(no subject)

Nov 28, 2006 17:16

I was forced to make a decision. I thought our relationship was getting worse and worse. When he's gone he doesn't feel real. We were losing touch. We were arguing over nothing on the phone. We weren't talking about our problems, just when we got mad, that person would end the conversation. Jonny kept saying that if I stayed in the relationship and wasn't feeling it, that would hurt him worse than if we broke up. I didn't expect to break up that night, it just happened. I made a decision whilst also crying uncontrollably. I couldn't stop crying. I didn't call Jonny enough, he doesn't feel real to me, I never talked to him about stuff. It's all my fault. Sure, he forced me to make a decision, but he wasn't expecting that answer. I don't want to hurt him. I love him. I never want to hurt him. But I did. I hurt him. He's still hurting. He emailed me saying that he thought it better he not talk to me so that he doesn't get bitter and hate me. This hurt a lot, but I thought, hey, you did this, you have to take the consequences. Then he said he shouldn't have let me make the decision, that he should have tried to keep us together. If I wasn't forced into saying I thought the relationship was only going to get worse, we would probably still be together. But would we just delay the sadness? I feel like it was going to happen, he said he thought it was going to happen eventually. I don't know if I ever really really thought it was going to happen till it did. I thought I couldn't make a decision about anything until he gets back into town, but then last night I got some confusing emails. I don't know what to do. I still feel like it would only get worse. If we got back together, it would probably be good for a little while, or not good, I don't know, but then what? We'd still be far apart, and I can't take it. I'm weak apparently. I hate this. I hate myself. I'm a fuckhead.

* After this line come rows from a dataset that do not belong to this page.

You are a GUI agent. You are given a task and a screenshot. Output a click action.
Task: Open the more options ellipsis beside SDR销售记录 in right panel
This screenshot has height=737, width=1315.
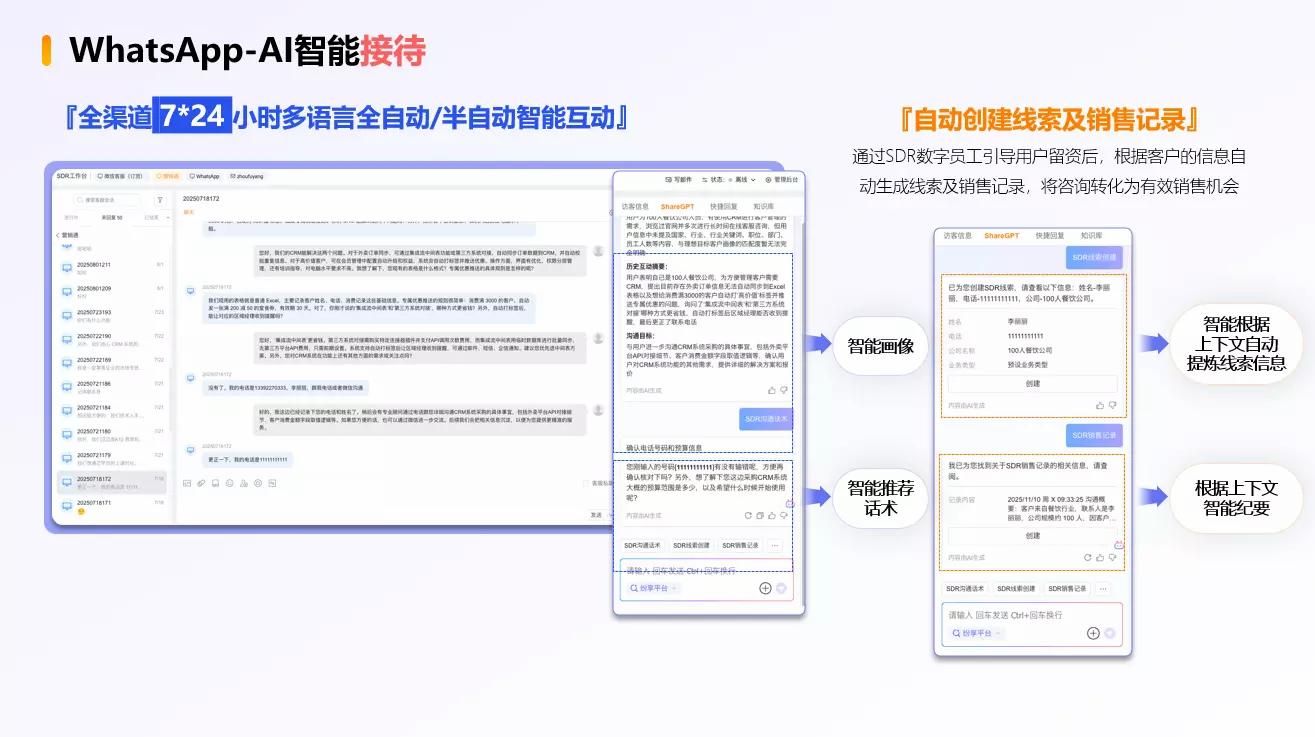pyautogui.click(x=1103, y=589)
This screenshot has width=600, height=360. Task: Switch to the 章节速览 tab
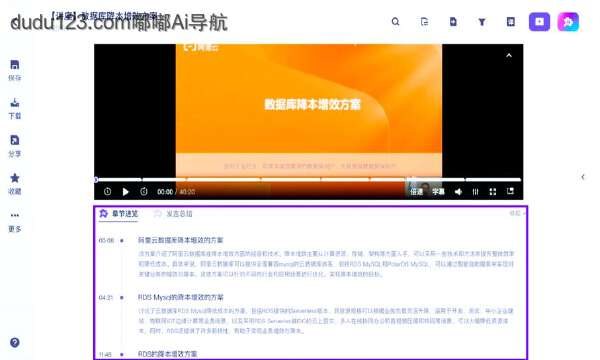pos(119,213)
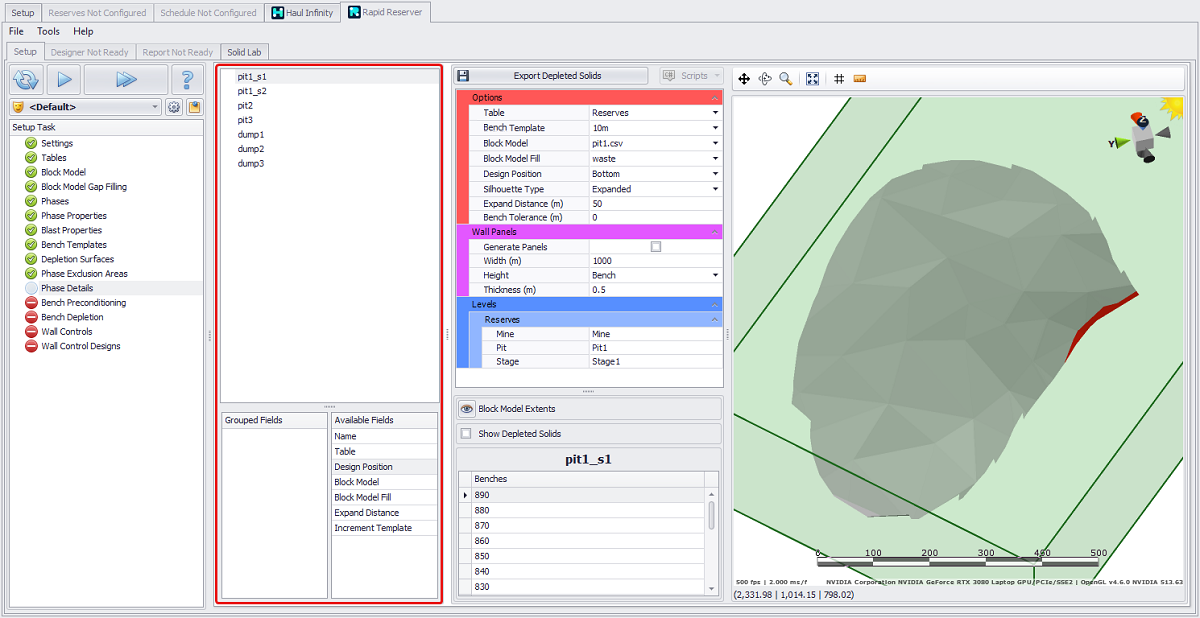Enable the Generate Panels checkbox
This screenshot has width=1200, height=618.
(x=656, y=246)
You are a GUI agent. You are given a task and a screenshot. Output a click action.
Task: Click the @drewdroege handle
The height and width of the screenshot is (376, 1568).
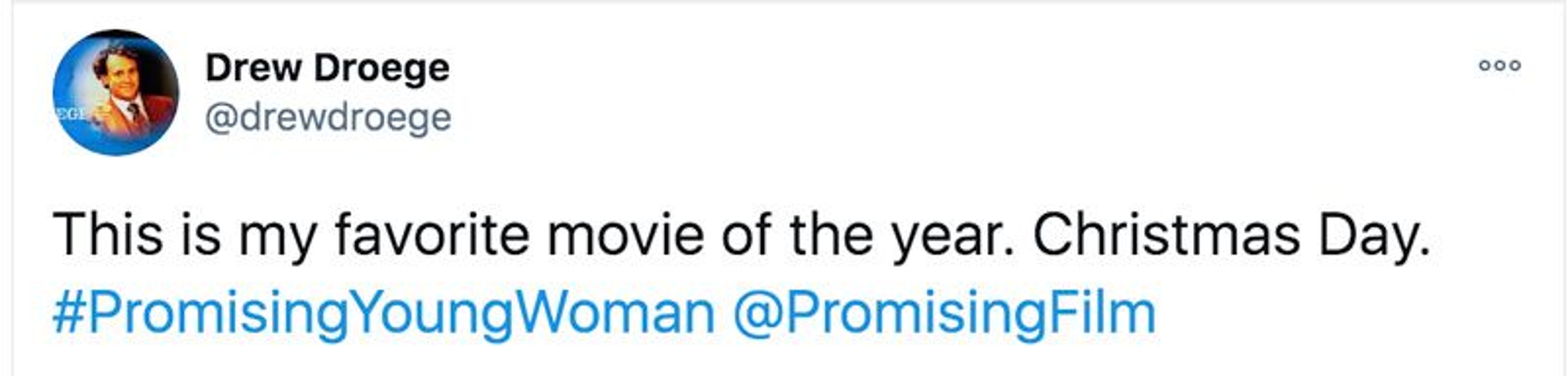pos(329,117)
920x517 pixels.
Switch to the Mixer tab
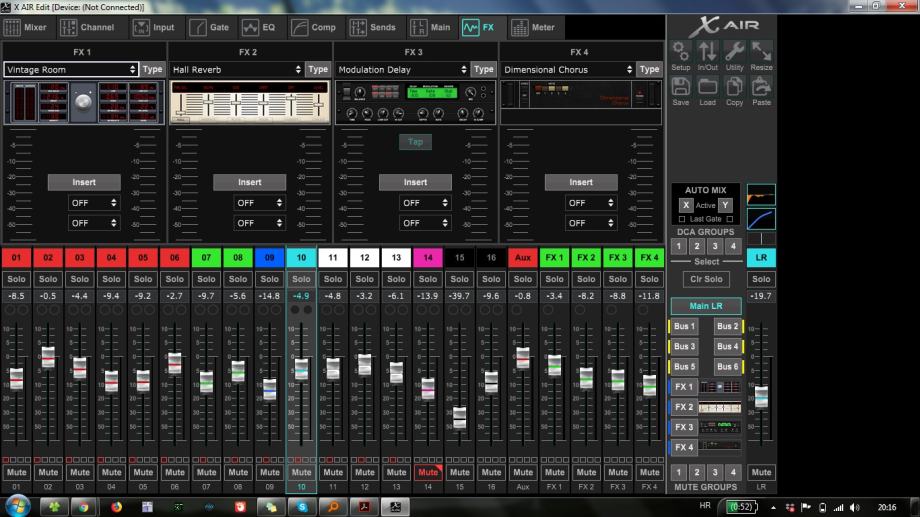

I thought about not writing anything on xanga or LJ or anything, but I look like a cold bitch who just dumped him if I do that. Maybe I am just a cold bitch. Last time we broke up I lost 10 lbs in a week. I've lost 13 lbs in the last few weeks, because it hasn't been real for a while. I want to hurt myself, but I won't. I'd be so easy. I didn't go to school today. I didn't get out of bed until 3. Why am I saying all this? Why does it matter.